The general equation runs something like this: rare, in Northern Soul parlance, is generally qualified by the number of known copies of each 45 being in single figures. Ergo, demand far outstrips supply and the ensuing clamour between the cognoscenti of hardcore collectors & DJs usually creates a price far beyond the means of mere mortals!
In the 70s and 80s it was considered a result just to obtain the desired side on tape which you would swap with other like-minded souls at the Allniters or via the pages of the dedicated soul fanzines. This activity is still prevalent today and it's virtually impossible to put into words the sheer thrill and delight on hearing a quality 'new' side on tape which leaps immediately to the top of your 'wants' list and you spend the next twenty years in the fervent hope that one day you WILL unearth a copy!
Whilst there can never be a substitute for owning the original 45s (anyone with a spare copy of Dan Folger for sale?!!)...a CD such as this goes a long way in easing and catering for that desire, and all without having to remortgage the house!
Breaking away from the general Kent tradition of same label / subsidiary label compilations, Classiest Rarities consists of a dozen or so labels from all corners of the USA. New York, LA, Detroit, Memphis, Nashville, San Francisco, Cincinnati, Philadelphia and Norfolk are all represented here.
But that's enough geographical information, as Billy Harner would say, What about the music?"
Well, whatever your bag, be it big beat ballads, floaters, footstompers, modern, cross-over, R&B, girl groups... it's all catered for here. Space dictates that I cannot wax lyrically about the merits of each track, so here is a selection of four that I've deemed worthy of special attention.
Turning tradition on its head and commencing with an 'ender', and a side that was first spun by Randy Cozens at the very early 6T's sessions and also championed by Eddie Hubbard via his Slow And Deep column in Shades Of Soul, Dan Folger's - The Way Of The Crowd is a real gem. Well-produced, heavy on sentiment and nostalgia it is a positive delight of strings...things...and everything else that makes for a resplendent and emotive big beat ballad. First time on CD too.
Another 'ender', and indeed the final track on this esteemed CD, is the previously unissued Audrey Matthews - I Have No Choice, a superior version of the Johnnie Mae Matthews' issue on Big Hit. Plays from acetates have already stirred hearts and legs all over the country, where the discerning have been suitably impressed by the superb vocals and ingenuous, sublime delivery.
First time on CD too for Karmello Brooks' Tell Me Baby and it's been well worth the wait. Originally issued on legendary jazz label, Milestone, the combination of the catchy, uptempo vocal, enhanced by the full-blown orchestral back up, renders this an undisputed classic and inspires reverence the length and breadth of the country. Regular spins by respected Northern DJs and an unfavourable ratio as regards known copies and prospective buyers has seen price increases more commonly associated with property in London.

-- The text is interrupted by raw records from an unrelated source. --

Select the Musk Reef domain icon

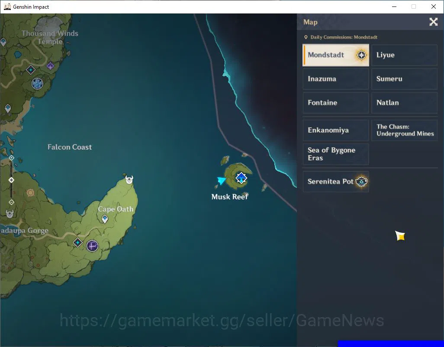point(241,178)
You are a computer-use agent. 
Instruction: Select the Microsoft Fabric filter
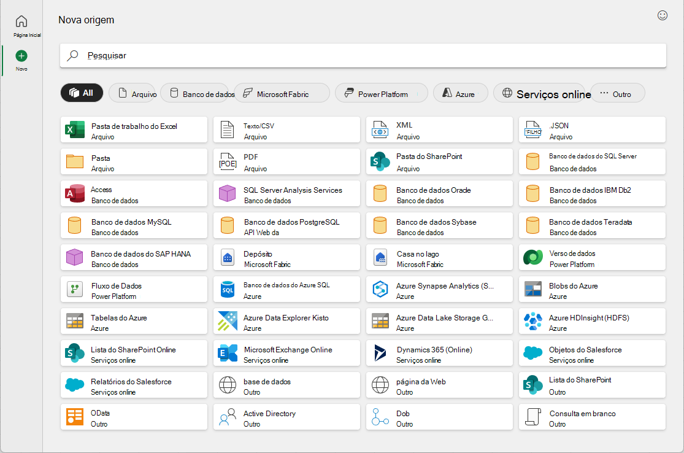coord(282,93)
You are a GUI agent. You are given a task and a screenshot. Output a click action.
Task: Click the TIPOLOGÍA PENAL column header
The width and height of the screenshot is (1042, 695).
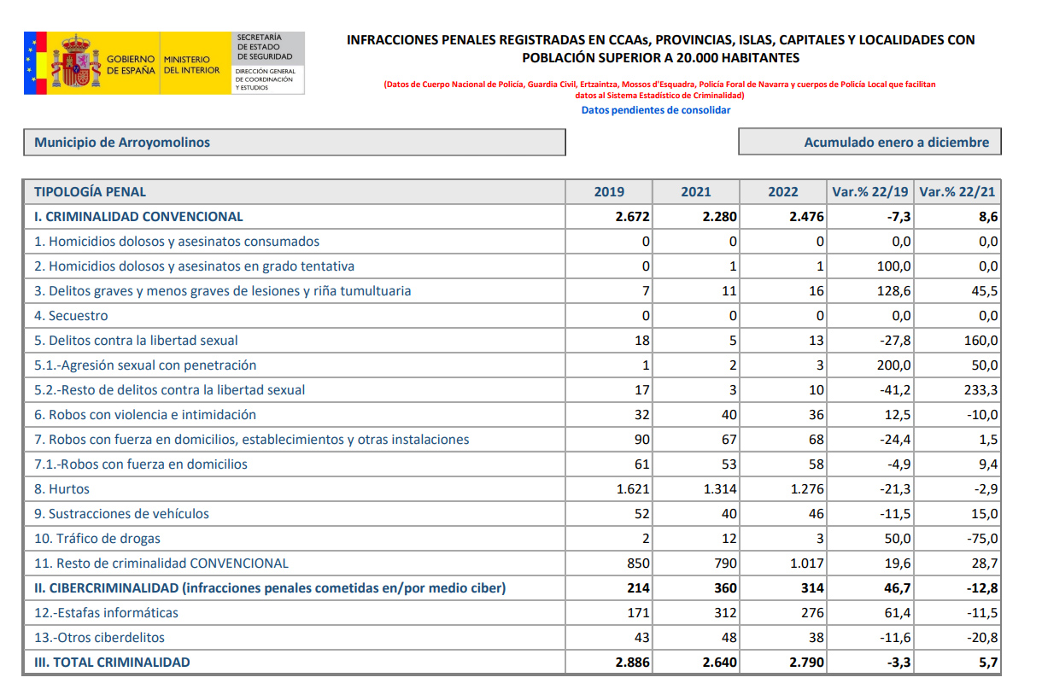[90, 192]
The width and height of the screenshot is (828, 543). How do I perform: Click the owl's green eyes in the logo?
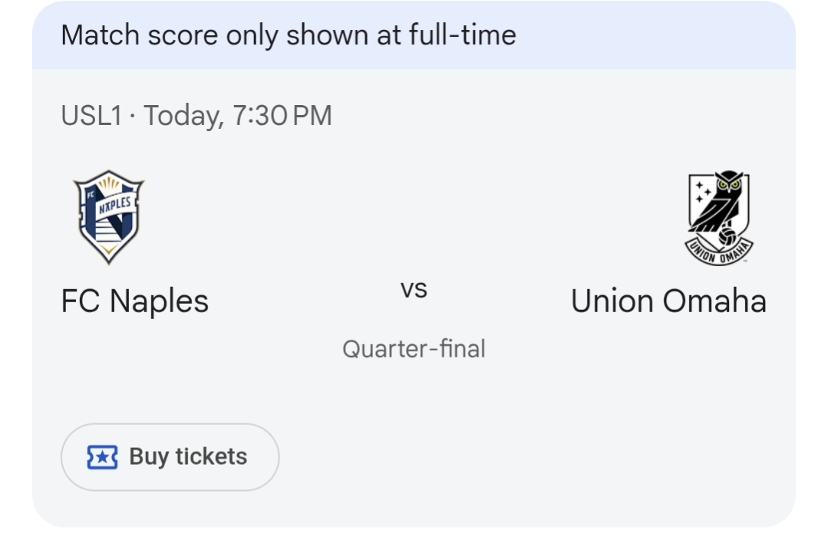(x=728, y=184)
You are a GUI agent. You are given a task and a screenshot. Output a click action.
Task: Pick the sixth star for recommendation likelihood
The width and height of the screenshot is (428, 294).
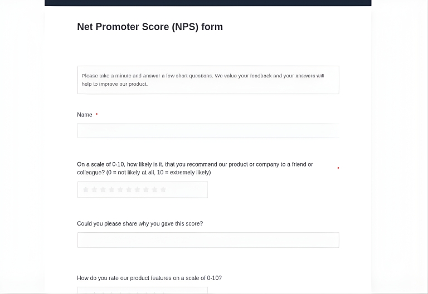129,190
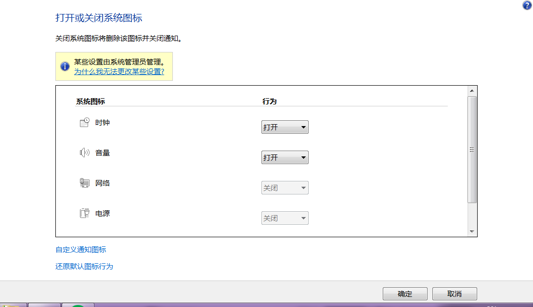Open the 自定义通知图标 link

[x=81, y=250]
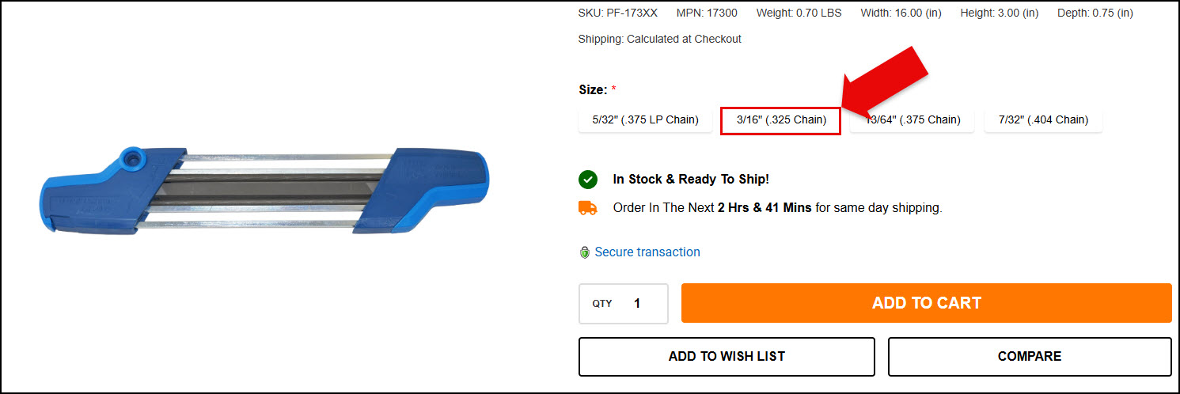1180x394 pixels.
Task: Click the orange shipping truck icon
Action: pos(588,208)
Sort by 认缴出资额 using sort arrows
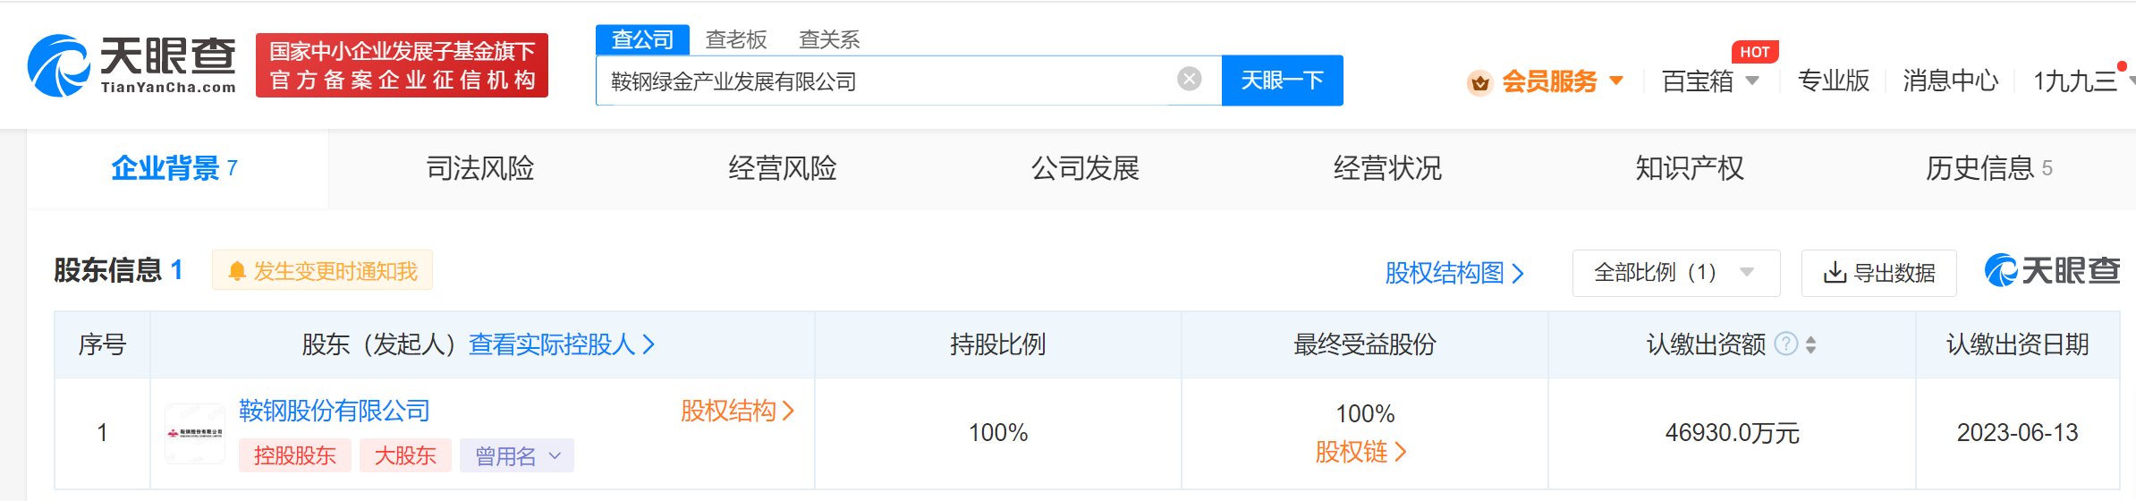 pos(1811,344)
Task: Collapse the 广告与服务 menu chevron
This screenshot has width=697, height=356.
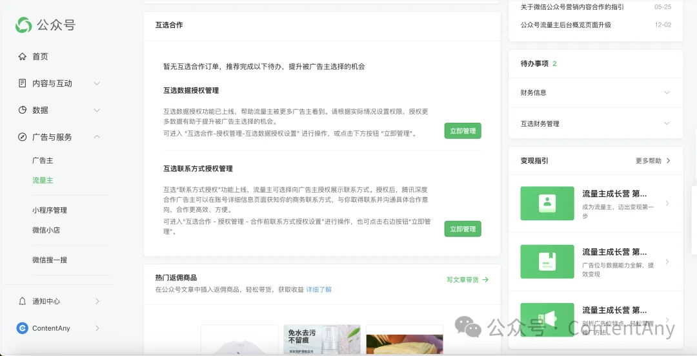Action: (97, 137)
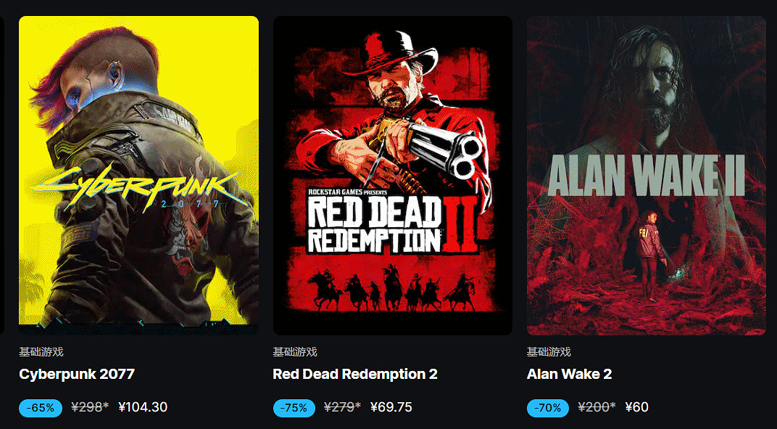
Task: Open the Cyberpunk 2077 cover art
Action: point(138,175)
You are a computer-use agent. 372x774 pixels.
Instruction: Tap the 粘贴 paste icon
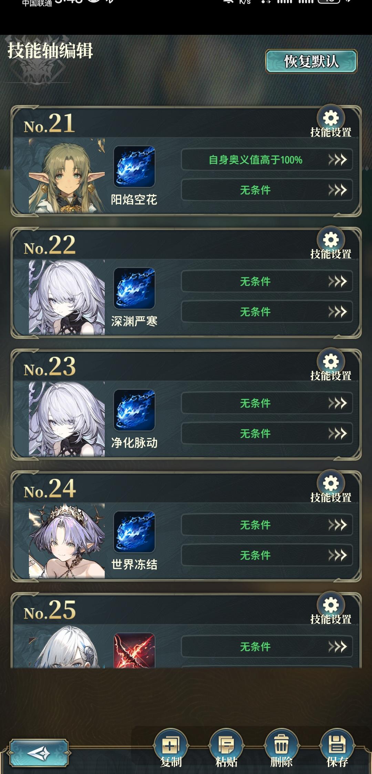[x=226, y=745]
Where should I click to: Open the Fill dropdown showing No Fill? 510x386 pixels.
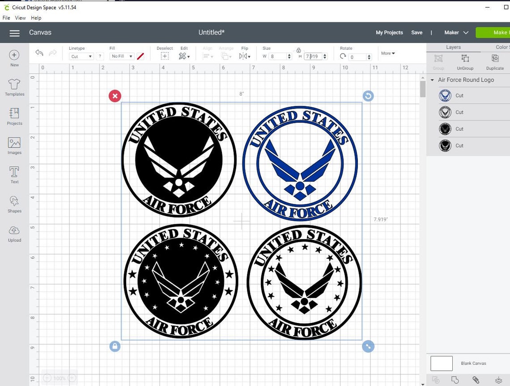pos(122,56)
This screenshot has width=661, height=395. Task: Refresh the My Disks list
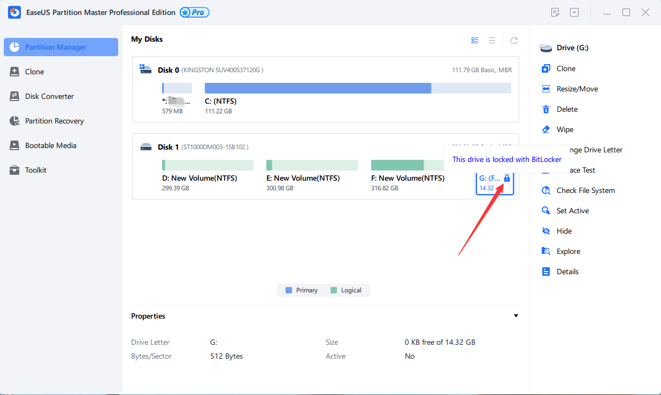tap(514, 41)
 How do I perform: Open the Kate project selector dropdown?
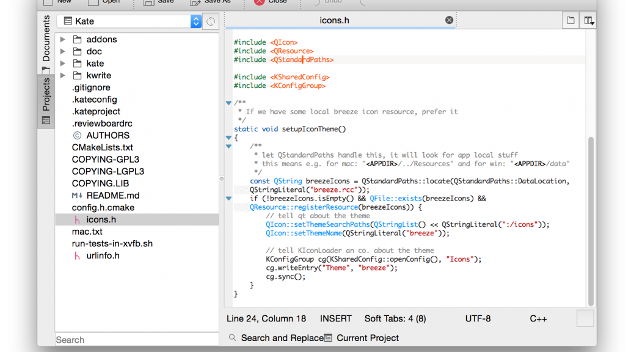pos(129,21)
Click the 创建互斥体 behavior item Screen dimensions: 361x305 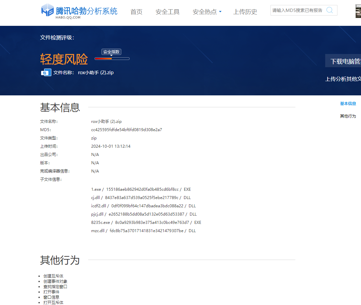coord(53,276)
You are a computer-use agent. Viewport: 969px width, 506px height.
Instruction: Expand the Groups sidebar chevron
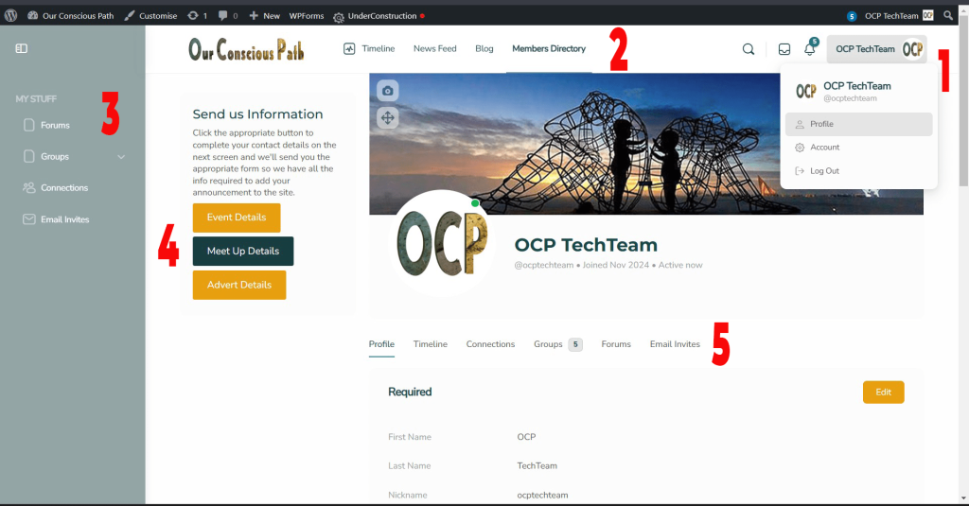(121, 157)
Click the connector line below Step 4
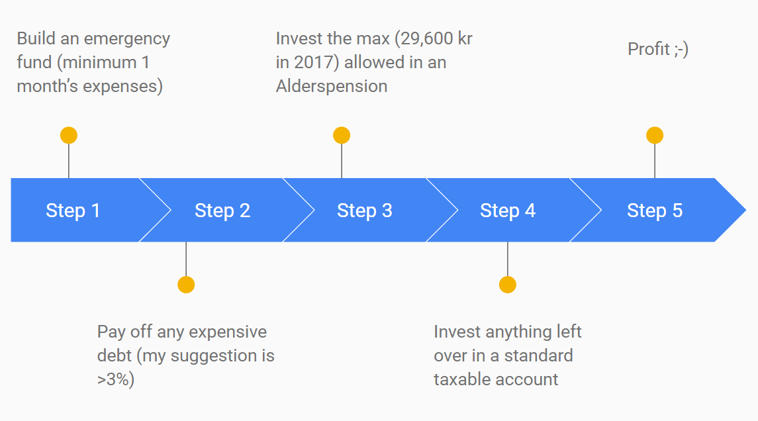 point(508,259)
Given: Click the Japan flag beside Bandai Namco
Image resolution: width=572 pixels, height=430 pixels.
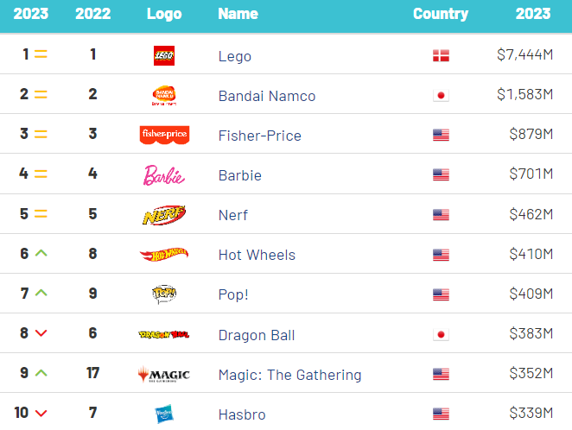Looking at the screenshot, I should point(441,96).
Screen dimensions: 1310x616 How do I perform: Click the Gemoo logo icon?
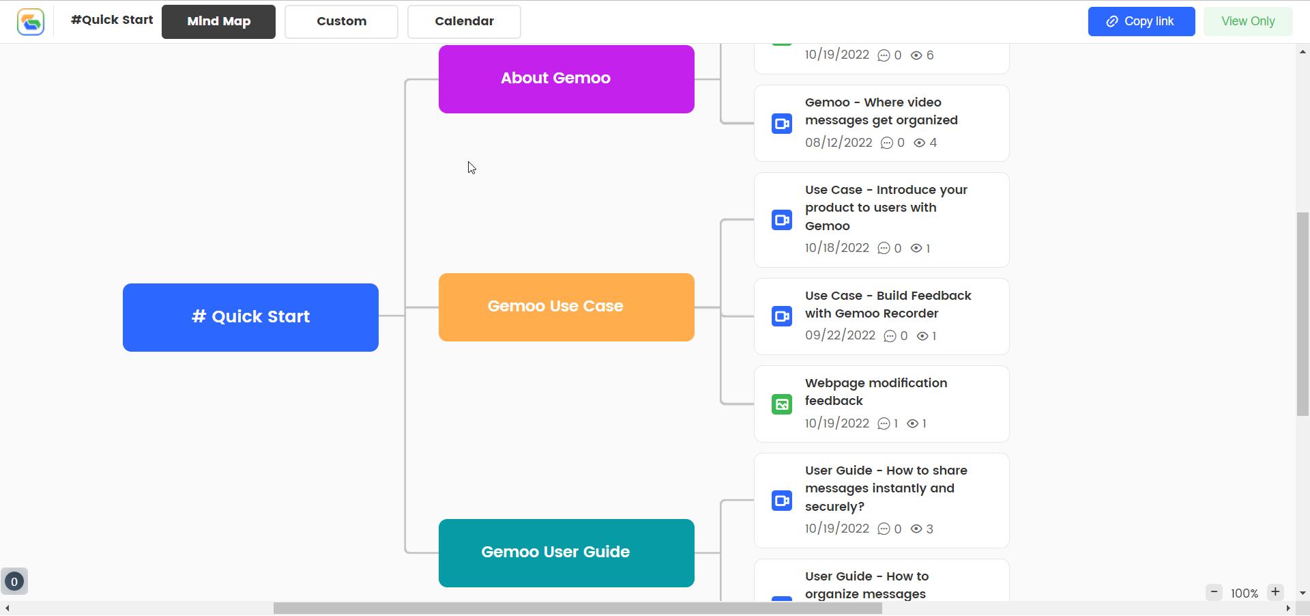coord(31,22)
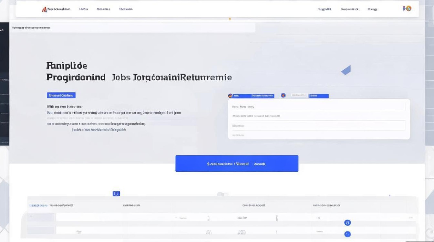Select the wide blue tab above the form
The width and height of the screenshot is (434, 242).
[x=262, y=96]
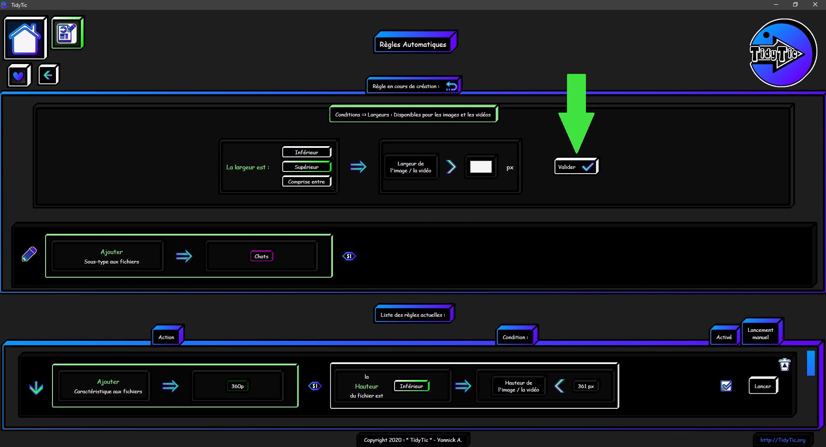
Task: Click the blue heart favorites icon
Action: 18,76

Finally, an outstanding side that was first played at the Casino by Richard Searling, originally covered-up as Maurice McAllister and then eventually revealed as Mr Soul, What Happened To Yesterday. Quite simply, it's a work of art, structured around a highly-addictive backbeat and complemented by a infectious saxophone along with some compelling guitar work. Throw in the imploring vocal, with some key changes that are reminiscent of If I Fell by the Beatles and you have a truly gorgeous side that thoroughly deserves its legendary status. Unequivocally a master of its genre.
These four sides, combined with the calibre and talent of the Imaginations, the Diplomats, Joe Simon, Eddie Whitehead, Bettye Swann, Johnny Wyatt, the Delfonics, Unique Blend et al create an unparalleled collection of sides that will surely enhance your life.
Special mention in dispatches for Barbara Redd's I'll Be All Alone, which potentially may raise a few eyebrows.